Document extract:
begin
# Habitation Engineer in Benicassim?



## veron (Apr 18, 2010)

Is there a habitation engineer in or near Benicassim? Need help with fresh water pump that won't work, and water ingress through roof extractor fan after yesterday's rain. Thanks.


----------



## erneboy (Feb 8, 2007)

One not far away at Oliva: http://novacaravan.carfactory.es

There's another at Castellon: http://www.movilrodan.com these people are OK and it's a big site right beside the N340, you can't miss it

Benicarlo http://www.autocaravanastambo.com

Don't waste your time calling at the Benimar factory N340 Benicarlo-Vinaros. They won't help or even sell you a common part unless you have a Benimar. I know because I tried to buy a gas regulator there.


----------



## erneboy (Feb 8, 2007)

I suggest you try just arriving at one on Monday morning. If you ring they will probably say a week next Tuesday. Not much English spoken at Oliva or Movil Rodan when I called at them.


----------



## rayrecrok (Nov 21, 2008)

Go to the reception and ask, there is a guy who goes round the site in a van fixing stuff, reception will know what days he comes...

ray.


----------



## MyGalSal (Dec 8, 2008)

If you are on Bonterra there is a guy here regularly. I believe he is a friend/associate of Johan who is the storage man down the road a wee bit. His contact details are on Reception. 

And yes here in Benicassim, yes indeed, the rain, hailstones, thunder and lightning have been horrendous. Weather on the up now though. Albeit slowly. Sorry to hear about your problems.


----------



## veron (Apr 18, 2010)

Many thanks for your responses. I am on Tauro campsite, who say they may be able to help as the family have a spares shop (and caravan storage) in the town. The chap who visits Bonterra is RECARAVAN. So I have a few options to try.


----------



## MyGalSal (Dec 8, 2008)

OK. Glad you have options to pursue. Yes,I know Caravanas Tauro quite well. Hopefully they can help out.


----------



## veron (Apr 18, 2010)

Yesterday I drove ten minutes to Movil Rodan on the N340 for a booked repair. They have a workshop, parts shop and a couple of habitation engineers. They also have a caravan storage area. They cleaned and repaired my old water pump, and resealed my extractor fan and bathroom roof vents. Also did some other jobs for me. Spoken English was good in the office, and the mechanic was good enough. Caravanos Tauro shop only had a Fiamma pump. Movil Rodan had Fiamma and Shurflo pumps, but not the Shurflo 20 psi one I wanted which they could have ordered. I didn't make contact with the Recaravan mobile engineer. Many thanks again!


----------



## erneboy (Feb 8, 2007)

Muy bien.


----------



## MyGalSal (Dec 8, 2008)

Smart choice. Recaravan charges a €90 call out fee plus time and materials. A call out charge is probably fair enough from a mobile technician but €90 before you even begin! Someone says he comes from Valencia but I don't know if that is fact. He was at a neighbouring pitch yesterday. 

So thanks to Alan for the tip and thanks for your feedback. Details noted in my little black book - or these days in my iPhone!


----------



## DJMotorhomer (Apr 15, 2010)

We used Movilrodin twice when we were at Orapess del Mar and both times they were great.

Not easy to find the entrance though !

DJM


----------
end
Data supplied:
begin
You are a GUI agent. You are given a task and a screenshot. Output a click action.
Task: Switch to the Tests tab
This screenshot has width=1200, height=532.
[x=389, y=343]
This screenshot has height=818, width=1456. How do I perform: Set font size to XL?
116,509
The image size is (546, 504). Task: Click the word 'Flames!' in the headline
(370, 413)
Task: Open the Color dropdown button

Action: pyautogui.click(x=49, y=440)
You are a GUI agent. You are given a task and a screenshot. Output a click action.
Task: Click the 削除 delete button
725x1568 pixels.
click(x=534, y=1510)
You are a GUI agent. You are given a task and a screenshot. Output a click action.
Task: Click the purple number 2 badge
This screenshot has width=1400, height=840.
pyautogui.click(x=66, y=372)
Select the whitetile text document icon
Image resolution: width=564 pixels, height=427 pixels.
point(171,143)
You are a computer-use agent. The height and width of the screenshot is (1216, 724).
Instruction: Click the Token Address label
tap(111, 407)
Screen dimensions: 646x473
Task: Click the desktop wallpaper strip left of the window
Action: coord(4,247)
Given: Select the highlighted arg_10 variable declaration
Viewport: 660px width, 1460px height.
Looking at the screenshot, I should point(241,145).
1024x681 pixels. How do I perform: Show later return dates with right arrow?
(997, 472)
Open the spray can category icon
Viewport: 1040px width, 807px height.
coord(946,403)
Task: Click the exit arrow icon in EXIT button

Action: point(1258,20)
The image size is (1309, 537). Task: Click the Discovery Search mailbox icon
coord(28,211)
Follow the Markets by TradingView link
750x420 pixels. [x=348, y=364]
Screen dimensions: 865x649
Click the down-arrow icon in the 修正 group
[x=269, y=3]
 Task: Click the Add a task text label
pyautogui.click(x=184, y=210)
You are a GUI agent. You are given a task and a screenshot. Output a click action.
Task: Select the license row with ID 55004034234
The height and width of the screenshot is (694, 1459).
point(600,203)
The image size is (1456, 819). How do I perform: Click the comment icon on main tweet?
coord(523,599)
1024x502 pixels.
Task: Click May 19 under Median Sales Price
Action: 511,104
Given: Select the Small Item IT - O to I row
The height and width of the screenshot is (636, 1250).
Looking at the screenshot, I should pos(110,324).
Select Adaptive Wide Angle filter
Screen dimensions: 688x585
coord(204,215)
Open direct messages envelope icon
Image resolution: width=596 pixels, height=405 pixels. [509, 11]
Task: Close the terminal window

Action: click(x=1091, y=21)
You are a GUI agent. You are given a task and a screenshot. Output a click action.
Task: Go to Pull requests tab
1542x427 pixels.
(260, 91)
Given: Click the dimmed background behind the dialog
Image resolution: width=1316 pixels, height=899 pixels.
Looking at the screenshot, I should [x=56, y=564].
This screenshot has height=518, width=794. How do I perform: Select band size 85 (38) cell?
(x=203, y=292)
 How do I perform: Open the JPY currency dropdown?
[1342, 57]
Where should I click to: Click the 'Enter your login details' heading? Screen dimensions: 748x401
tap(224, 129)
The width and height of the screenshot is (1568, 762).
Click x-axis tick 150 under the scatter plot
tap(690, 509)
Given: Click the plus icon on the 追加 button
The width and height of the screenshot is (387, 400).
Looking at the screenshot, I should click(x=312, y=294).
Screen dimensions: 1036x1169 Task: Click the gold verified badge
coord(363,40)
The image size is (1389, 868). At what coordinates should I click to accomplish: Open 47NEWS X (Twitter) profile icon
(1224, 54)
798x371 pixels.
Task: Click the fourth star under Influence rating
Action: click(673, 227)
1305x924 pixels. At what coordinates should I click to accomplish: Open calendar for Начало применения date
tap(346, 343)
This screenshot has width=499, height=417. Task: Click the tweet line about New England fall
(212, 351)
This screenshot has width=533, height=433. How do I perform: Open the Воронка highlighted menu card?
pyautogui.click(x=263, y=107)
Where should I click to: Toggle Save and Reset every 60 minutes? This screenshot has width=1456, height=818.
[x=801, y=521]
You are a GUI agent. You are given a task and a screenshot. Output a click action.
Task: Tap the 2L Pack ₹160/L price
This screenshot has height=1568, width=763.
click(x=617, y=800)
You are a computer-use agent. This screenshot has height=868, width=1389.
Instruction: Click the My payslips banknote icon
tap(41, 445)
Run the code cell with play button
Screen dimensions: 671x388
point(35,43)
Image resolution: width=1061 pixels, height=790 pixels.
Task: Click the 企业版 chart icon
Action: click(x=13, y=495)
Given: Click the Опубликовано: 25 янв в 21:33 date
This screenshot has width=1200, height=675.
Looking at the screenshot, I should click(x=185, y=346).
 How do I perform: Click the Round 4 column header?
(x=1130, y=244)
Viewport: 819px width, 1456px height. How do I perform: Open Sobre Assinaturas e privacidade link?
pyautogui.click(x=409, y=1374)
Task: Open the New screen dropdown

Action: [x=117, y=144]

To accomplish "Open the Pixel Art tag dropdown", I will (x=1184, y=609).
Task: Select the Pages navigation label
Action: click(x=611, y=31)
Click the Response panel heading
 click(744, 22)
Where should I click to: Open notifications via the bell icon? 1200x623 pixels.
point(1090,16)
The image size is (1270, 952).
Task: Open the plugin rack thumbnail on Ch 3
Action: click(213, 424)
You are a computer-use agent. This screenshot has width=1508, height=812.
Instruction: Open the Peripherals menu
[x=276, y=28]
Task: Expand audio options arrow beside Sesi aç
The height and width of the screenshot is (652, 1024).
end
What is expected: In the forum thread about habitation engineers in Benicassim, condense the paragraph that begins "Yesterday I drove ten minutes to Movil Rodan" into a brief bulleted list that keeps its main facts. The material shown here comes from a different source.

Exercise response:
- Drove ten minutes to Movil Rodan on the N340 for a booked repair.
- Movil Rodan has a workshop, a parts shop, a couple of habitation engineers and a caravan storage area.
- They cleaned and repaired the old water pump, resealed the extractor fan and bathroom roof vents, and did some other jobs.
- Spoken English was good in the office and good enough from the mechanic.
- Caravanos Tauro's shop had only a Fiamma pump. Movil Rodan had Fiamma and Shurflo pumps but not the wanted Shurflo 20 psi model, which it could have ordered.
- No contact was made with the Recaravan mobile engineer.